+++ QUOTED TEXT +++

RELIGION AND CHURCHES
[To the Editor of the SPECTATOR.] SIR,—I was looking forward with some interest to an article on the question of the organized Church being necessary to religion, but Mr. Joad (Dec. 13th) disappointed by a complete failure to come anywhere near his subject. By striking a false scent at the beginning of his article he has not dealt with the question at issue at all but has been misled into saying a great many things of varying degrees of irrelevancy.
He makes the deplorable blunder of thinking that mysticism is the same as true religion and seems to imagine that the test of a Church is its power to enable men to " enjoy religious experience."
Frankness compels me to assert that Mr. Joad does not know what true religion is, nor what the Church exists for. It may be that Roman Catholics, Anglicans and mystics of all churches will go part of the way with him, but in the interest of true religion I have a decided objection to admitting that the function of the Church is to work up, communicate or foster psychological states, as if religion were the enjoyment of an experience !

+++ WORKING DATA +++

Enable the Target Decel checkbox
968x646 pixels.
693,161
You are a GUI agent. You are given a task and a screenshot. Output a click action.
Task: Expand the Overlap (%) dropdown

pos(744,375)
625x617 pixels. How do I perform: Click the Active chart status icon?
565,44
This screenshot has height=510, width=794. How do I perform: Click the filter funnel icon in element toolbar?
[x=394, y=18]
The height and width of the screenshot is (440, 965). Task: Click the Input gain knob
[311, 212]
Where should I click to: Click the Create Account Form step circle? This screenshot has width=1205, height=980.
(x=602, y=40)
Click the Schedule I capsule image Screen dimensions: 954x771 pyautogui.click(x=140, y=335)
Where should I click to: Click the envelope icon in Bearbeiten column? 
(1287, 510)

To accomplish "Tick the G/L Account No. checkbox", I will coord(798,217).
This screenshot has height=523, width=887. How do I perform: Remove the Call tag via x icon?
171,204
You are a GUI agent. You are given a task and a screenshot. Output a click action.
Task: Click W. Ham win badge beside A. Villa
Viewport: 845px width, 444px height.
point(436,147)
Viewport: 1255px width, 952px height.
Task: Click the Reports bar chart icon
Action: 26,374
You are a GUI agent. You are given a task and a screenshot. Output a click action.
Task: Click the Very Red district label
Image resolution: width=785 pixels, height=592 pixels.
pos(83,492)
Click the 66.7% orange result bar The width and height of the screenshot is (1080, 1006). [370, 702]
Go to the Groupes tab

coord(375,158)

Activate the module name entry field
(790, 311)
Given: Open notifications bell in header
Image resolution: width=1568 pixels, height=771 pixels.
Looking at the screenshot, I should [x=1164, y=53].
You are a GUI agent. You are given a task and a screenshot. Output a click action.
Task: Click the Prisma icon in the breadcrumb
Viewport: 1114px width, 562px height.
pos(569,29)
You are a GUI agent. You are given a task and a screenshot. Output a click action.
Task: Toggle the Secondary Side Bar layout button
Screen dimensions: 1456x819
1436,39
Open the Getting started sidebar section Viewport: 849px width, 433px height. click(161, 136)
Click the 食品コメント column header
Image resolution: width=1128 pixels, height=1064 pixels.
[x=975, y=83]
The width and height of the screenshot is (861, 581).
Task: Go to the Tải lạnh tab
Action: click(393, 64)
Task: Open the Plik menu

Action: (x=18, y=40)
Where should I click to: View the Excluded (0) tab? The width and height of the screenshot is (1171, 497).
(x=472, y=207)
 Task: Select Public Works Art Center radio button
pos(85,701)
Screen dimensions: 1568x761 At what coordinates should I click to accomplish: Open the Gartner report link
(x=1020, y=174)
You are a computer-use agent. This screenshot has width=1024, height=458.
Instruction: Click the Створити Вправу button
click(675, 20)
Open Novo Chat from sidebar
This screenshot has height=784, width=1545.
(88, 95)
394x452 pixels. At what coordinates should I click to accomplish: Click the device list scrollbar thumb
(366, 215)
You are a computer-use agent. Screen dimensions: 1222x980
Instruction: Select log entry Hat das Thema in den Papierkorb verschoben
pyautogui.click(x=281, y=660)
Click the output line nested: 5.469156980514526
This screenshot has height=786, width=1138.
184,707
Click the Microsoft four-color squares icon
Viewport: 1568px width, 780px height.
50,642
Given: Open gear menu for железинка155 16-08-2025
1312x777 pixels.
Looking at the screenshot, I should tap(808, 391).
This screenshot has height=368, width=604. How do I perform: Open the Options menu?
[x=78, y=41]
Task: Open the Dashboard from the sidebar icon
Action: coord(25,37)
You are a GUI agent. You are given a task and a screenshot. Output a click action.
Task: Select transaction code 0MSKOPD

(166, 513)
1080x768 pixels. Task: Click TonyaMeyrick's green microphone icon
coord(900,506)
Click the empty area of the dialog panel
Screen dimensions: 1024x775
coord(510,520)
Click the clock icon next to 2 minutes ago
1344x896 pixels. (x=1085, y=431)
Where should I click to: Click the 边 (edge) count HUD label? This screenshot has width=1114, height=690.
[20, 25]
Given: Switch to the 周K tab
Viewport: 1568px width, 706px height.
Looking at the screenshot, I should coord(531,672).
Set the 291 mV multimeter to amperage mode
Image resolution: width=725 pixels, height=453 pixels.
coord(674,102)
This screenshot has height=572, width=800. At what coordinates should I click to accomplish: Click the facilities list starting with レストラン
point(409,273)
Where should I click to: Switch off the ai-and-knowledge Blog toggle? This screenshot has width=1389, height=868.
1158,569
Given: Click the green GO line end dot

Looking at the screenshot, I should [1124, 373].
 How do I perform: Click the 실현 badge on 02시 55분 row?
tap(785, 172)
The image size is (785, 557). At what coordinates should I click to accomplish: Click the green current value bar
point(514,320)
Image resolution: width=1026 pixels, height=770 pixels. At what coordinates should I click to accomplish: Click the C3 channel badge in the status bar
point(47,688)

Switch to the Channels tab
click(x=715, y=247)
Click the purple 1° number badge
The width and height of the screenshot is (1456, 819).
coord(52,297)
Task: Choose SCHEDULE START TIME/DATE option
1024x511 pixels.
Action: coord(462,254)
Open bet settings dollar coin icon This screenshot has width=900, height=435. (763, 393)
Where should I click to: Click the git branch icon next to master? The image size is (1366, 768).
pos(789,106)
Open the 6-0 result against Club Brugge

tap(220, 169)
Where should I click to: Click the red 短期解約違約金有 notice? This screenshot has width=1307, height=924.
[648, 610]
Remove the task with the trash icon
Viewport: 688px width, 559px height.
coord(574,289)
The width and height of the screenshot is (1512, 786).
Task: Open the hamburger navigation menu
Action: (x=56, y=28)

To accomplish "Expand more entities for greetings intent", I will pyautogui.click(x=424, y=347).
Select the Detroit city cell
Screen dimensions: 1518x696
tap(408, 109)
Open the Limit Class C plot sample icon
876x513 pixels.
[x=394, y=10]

+++

WHAT IS ASKED:
a) Condense the paragraph of the letter beginning "Frankness compels me" into a short list, keeping its main points.
b) Output everything in the records from the line containing "Click the clock icon next to 2 minutes ago" down to the line containing "point(409,273)", unchanged.
The records are unrelated to the letter.

RESPONSES TO THE EXERCISE:
a)
- The writer states that Mr. Joad does not know what true religion is or what the Church exists for.
- Roman Catholics, Anglicans and mystics of all churches may agree with him in part.
- For the sake of true religion, the writer rejects the view that the Church's function is to work up, communicate or foster psychological states, as though religion were the enjoyment of an experience.

b)
Click the clock icon next to 2 minutes ago
1344x896 pixels. (x=1085, y=431)
Where should I click to: Click the 边 (edge) count HUD label? This screenshot has width=1114, height=690.
[20, 25]
Given: Switch to the 周K tab
Viewport: 1568px width, 706px height.
Looking at the screenshot, I should coord(531,672).
Set the 291 mV multimeter to amperage mode
Image resolution: width=725 pixels, height=453 pixels.
coord(674,102)
This screenshot has height=572, width=800. At what coordinates should I click to accomplish: Click the facilities list starting with レストラン
point(409,273)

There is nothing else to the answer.